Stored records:
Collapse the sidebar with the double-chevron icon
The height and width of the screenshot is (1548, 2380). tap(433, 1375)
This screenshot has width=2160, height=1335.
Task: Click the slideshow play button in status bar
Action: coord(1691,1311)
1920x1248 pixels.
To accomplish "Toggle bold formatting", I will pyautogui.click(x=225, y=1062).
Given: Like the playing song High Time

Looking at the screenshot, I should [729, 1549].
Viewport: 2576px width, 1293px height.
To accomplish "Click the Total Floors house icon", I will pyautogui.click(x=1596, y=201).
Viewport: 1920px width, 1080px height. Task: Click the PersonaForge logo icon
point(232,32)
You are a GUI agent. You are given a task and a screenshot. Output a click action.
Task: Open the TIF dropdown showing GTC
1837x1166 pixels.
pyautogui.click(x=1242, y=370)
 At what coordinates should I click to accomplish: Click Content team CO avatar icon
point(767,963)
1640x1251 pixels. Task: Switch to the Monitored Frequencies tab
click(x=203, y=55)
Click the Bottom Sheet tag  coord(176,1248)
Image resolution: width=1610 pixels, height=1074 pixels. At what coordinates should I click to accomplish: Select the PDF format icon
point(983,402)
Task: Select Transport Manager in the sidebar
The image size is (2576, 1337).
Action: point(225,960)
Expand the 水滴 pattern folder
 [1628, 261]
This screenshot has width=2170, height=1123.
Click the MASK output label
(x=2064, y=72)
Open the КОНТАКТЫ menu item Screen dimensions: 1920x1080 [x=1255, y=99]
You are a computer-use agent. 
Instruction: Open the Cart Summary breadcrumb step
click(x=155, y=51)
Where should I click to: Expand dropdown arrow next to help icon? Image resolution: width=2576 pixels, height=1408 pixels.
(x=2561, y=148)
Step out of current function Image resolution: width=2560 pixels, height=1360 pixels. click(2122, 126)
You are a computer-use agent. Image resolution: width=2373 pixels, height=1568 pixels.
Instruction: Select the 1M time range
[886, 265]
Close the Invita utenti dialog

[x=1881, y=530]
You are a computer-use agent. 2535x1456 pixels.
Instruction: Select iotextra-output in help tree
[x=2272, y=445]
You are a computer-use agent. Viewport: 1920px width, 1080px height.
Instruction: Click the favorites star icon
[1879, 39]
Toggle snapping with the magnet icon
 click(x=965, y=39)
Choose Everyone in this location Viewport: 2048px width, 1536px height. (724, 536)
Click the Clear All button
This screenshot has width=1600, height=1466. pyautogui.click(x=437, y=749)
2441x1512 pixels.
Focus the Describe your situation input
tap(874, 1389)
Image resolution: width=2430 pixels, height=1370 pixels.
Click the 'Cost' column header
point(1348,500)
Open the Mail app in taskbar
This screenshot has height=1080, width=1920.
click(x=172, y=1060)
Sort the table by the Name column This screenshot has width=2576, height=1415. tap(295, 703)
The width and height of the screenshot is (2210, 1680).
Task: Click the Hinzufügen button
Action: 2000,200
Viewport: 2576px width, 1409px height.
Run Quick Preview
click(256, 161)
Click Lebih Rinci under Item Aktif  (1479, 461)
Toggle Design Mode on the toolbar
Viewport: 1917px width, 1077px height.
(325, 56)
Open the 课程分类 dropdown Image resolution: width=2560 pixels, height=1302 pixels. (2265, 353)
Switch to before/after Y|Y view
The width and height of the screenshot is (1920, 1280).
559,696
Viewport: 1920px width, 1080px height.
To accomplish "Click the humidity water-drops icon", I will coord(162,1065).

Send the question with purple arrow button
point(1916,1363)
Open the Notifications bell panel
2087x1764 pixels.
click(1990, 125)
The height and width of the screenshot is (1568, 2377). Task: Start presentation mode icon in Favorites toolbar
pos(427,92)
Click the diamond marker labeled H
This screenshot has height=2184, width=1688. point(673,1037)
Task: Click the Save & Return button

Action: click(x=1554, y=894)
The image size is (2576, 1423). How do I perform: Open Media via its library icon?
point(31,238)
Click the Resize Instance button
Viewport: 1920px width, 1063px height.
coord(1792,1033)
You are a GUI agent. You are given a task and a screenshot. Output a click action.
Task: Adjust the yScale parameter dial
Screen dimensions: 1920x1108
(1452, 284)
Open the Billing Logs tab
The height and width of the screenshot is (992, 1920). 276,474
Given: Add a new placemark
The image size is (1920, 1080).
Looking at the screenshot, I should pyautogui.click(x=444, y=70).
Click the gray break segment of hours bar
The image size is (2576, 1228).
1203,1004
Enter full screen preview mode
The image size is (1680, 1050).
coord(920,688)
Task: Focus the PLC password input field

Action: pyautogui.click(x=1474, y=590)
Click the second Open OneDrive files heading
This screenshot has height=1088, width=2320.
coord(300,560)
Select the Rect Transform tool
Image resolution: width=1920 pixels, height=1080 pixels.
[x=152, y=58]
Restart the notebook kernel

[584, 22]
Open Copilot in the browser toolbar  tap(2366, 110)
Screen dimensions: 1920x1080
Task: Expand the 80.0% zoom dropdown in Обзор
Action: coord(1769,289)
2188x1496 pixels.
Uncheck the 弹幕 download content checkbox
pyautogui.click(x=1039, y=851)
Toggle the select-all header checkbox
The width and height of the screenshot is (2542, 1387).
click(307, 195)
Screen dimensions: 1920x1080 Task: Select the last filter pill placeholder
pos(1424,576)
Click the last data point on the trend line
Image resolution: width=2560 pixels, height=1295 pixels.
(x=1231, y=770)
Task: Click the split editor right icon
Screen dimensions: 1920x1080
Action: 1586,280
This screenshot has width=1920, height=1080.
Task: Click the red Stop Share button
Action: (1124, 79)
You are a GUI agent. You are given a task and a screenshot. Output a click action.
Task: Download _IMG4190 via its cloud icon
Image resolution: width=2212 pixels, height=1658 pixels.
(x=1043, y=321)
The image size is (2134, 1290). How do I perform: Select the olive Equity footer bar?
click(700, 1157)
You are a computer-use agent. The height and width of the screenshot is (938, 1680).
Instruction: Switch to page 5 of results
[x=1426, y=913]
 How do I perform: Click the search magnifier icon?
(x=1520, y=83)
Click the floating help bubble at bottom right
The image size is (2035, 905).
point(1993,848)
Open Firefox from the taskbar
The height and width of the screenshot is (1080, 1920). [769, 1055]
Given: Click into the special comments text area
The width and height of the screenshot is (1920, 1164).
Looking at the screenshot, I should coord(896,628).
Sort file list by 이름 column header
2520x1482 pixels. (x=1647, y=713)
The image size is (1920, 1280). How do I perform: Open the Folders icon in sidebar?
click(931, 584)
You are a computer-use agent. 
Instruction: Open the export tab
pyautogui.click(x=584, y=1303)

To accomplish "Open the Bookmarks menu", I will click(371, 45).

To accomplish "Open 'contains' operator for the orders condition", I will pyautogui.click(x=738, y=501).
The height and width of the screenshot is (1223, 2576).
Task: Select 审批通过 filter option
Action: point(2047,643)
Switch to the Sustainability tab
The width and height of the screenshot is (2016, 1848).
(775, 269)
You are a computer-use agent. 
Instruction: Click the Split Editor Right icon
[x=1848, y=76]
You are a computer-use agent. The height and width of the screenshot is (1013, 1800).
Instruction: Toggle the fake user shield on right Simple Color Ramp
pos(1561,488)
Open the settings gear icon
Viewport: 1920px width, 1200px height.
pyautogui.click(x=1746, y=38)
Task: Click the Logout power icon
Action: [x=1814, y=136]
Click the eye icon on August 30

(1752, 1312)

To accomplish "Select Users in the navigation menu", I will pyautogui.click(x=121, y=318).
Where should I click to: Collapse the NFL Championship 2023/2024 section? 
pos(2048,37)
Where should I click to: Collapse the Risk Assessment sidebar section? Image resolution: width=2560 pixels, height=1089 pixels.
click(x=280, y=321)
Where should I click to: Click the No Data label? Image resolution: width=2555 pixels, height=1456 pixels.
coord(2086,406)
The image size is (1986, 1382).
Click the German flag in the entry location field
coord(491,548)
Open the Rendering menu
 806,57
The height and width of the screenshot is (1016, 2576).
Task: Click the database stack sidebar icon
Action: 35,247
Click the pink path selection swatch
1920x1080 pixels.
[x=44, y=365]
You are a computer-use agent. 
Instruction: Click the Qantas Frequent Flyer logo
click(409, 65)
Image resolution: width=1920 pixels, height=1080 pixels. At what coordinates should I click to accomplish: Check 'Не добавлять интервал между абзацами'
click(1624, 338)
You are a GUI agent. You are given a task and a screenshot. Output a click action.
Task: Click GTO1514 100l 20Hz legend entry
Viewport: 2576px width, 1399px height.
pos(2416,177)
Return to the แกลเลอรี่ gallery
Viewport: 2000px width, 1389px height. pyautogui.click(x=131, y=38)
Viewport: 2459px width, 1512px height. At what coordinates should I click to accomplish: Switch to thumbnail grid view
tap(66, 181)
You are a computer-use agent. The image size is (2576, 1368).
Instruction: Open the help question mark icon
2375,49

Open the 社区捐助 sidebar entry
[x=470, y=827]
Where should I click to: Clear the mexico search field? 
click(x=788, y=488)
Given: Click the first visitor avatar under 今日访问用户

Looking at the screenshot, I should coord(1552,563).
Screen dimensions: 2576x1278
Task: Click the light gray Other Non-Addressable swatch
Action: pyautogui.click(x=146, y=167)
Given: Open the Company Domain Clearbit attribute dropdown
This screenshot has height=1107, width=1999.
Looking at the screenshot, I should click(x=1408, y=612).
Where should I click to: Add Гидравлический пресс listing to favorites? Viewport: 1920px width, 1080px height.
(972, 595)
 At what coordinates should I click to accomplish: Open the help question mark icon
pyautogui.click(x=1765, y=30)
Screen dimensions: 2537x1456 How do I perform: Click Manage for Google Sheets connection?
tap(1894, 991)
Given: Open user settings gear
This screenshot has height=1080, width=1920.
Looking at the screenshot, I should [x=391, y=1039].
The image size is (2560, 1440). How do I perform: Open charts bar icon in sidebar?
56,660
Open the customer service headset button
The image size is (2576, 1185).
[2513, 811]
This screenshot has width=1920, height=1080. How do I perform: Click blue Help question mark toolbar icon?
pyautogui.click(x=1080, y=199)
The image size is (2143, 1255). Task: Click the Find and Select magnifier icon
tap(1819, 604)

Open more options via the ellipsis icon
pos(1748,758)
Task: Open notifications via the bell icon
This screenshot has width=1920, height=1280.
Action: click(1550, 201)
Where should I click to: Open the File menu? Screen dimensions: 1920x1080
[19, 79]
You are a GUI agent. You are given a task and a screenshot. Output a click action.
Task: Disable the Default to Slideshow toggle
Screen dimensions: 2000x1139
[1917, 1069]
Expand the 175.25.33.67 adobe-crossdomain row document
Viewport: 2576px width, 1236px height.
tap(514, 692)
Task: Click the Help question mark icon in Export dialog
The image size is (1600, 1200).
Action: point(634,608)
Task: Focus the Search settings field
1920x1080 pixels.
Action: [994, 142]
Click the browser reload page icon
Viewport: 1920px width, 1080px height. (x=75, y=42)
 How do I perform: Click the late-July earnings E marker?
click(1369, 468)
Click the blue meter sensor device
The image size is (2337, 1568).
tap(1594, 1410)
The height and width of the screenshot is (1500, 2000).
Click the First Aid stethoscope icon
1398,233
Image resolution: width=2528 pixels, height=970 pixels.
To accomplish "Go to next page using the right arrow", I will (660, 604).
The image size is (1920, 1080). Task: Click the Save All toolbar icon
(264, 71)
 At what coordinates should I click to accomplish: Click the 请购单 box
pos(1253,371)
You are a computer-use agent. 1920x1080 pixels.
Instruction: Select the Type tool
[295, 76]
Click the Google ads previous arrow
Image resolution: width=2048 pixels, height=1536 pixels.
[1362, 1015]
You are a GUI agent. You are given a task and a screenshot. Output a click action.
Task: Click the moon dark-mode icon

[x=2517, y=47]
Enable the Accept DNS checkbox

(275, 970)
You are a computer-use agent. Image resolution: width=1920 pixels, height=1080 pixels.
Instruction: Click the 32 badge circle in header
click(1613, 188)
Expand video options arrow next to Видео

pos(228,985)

## Directions for this task
Beginning at the top of the data, extract each line through the line containing "Viewport: 2576px width, 1293px height." and return those lines exactly, with nothing added.

## Output for this task
Collapse the sidebar with the double-chevron icon
The height and width of the screenshot is (1548, 2380). tap(433, 1375)
This screenshot has width=2160, height=1335.
Task: Click the slideshow play button in status bar
Action: coord(1691,1311)
1920x1248 pixels.
To accomplish "Toggle bold formatting", I will pyautogui.click(x=225, y=1062).
Given: Like the playing song High Time

Looking at the screenshot, I should [729, 1549].
Viewport: 2576px width, 1293px height.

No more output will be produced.